*Exercise*
Of the lines in the data below, count the ones holding the string "agent", and answer with that number only.

[Collected data entries]
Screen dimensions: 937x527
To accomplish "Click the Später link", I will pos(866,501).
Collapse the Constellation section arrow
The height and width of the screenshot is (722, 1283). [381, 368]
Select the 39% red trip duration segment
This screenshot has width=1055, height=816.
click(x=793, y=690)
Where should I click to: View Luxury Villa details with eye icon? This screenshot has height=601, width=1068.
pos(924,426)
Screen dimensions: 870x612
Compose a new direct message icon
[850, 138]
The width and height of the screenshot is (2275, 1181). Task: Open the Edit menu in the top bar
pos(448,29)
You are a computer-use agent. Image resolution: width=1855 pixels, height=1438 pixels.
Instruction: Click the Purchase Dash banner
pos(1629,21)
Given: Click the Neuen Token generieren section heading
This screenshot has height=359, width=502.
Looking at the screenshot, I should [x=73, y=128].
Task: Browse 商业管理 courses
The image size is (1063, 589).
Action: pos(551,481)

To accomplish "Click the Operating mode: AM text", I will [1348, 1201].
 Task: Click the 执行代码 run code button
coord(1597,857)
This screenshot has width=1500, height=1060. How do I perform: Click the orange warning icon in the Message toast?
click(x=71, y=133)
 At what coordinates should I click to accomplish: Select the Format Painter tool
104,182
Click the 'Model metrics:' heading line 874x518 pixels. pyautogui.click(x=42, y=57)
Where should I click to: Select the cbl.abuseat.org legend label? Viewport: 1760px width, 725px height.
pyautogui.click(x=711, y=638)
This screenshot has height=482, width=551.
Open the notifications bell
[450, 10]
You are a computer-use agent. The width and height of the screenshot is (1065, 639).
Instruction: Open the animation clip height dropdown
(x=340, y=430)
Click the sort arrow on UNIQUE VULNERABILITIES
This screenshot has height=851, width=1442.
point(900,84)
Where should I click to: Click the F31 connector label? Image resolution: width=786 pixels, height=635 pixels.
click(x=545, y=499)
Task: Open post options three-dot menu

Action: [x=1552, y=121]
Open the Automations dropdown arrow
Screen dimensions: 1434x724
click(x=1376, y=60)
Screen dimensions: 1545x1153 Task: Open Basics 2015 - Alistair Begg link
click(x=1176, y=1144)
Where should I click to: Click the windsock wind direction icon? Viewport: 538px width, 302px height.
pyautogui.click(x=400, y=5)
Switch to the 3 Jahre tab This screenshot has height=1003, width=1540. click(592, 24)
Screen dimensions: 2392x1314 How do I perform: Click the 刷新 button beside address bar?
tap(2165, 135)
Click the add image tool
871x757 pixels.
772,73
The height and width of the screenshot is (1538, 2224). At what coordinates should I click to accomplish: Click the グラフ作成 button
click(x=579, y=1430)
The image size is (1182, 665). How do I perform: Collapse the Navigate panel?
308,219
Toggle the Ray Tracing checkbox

*Exercise output*
2